◆ Text provided ◆
==*==
JPMorgan Chase is planning a broad roll out of biometric payments with US retailers by early next year, enabling shoppers to make purchases by scanning their palms or faces. The bank’s executive director of biometrics and identity solutions, Prashant Sharma, said “We would like every merchant to adopt this, but at the end of the day, it is going to be a merchant’s choice”. He is right, of course, but it is interesting reflect on why merchants will choose to go down this route.

Convenience in Stores

When it comes to retail payments, the fact is that convenience always comes first. So while merchants and financial institutions have to have security as table stakes, consumers have to have convenience. Biometrics, when implemented correctly of course, can deliver both. This is why I share that bullish take on the technology.

The U.S. is traditionally slow to advance payments technology. It adopted contactless EMV after all its peer countries and may do the same with biometric payment technology. Just one in four Americans are comfortable using a biometric hand scanner for payment. Meanwhile, 50% of Canadian and British consumers are open to adopting biometric payments and log-ins. In fact in the US, while consumer confidence in facial recognition biometrics for security purposes remains high, support for the use of the technology in retail settings has fallen significantly over the last couple of years. I think, as other observers do, that these consumer attitudes are a function of familiarity. 

The more exposed consumers are to biometrics at POS, the more comfortable they will be with this technology. This coming year they will experience a whole bunch of new biometric payment options and I am sure that this will lead to much wider adoption. Why? Because such systems are a win-win. One place that Americans will become more familiar with the technology is sports and events where the technology is already being used to great effect. Amazon, for example, launched the Just Walk Out store in the Seahawks’ Lumen Field NFL stadium some time ago. The AI-based checkout allows fans to enter a concession stand, grab what they want, and walk directly back to their seats without going through a checkout process. Fans clearly like it, because the stadium saw double sales when compared to the previous store in the same location.

(Amazon is moving away from Just Walk Out for its retail stores and is focusing on its Amazon One palm recognition solution, having just launched an app which lets customers sign up for the service using their phone instead of visiting astore. Customers can create their profile by logging into their Amazon account, talking a photo of their palms and adding a payment method. There are now 500 Whole Foods Market stores in the US using Amazon One, along with several Amazon stores and more than 150 third-party locations including stadiums, airports and convenience stores.)

Practical Use Cases

Many sports franchises and event locations are moving to cashless checkout experiences using biometric technologies. Fans of the Colorado Rockies, the Boston Red Sox, the Kansas City Royals, the Houston Astro and many others are moving to similar palm, face and other solution. Such cashierless biometric checkouts process transactions faster than traditional checkouts, which is particularly important in sports and event setting where there are big peaks in customer demand.
==*==
◆ Available data ◆

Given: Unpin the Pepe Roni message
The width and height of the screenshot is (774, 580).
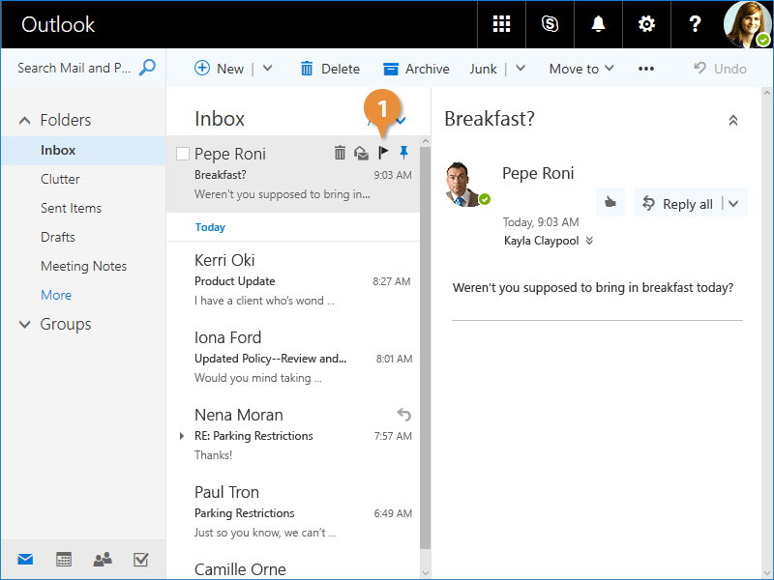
==*==
◆ List of tasks ◆
1 > According to the biometric payments article, how many Whole Foods Market stores in the US use Amazon One?
2 > From the biometric payments article, quote the passage starting at "JPMorgan Chase is" and ending at "on the technology.".

◆ Solutions in order ◆
1 > 500

2 >
JPMorgan Chase is planning a broad roll out of biometric payments with US retailers by early next year, enabling shoppers to make purchases by scanning their palms or faces. The bank’s executive director of biometrics and identity solutions, Prashant Sharma, said “We would like every merchant to adopt this, but at the end of the day, it is going to be a merchant’s choice”. He is right, of course, but it is interesting reflect on why merchants will choose to go down this route.

Convenience in Stores

When it comes to retail payments, the fact is that convenience always comes first. So while merchants and financial institutions have to have security as table stakes, consumers have to have convenience. Biometrics, when implemented correctly of course, can deliver both. This is why I share that bullish take on the technology.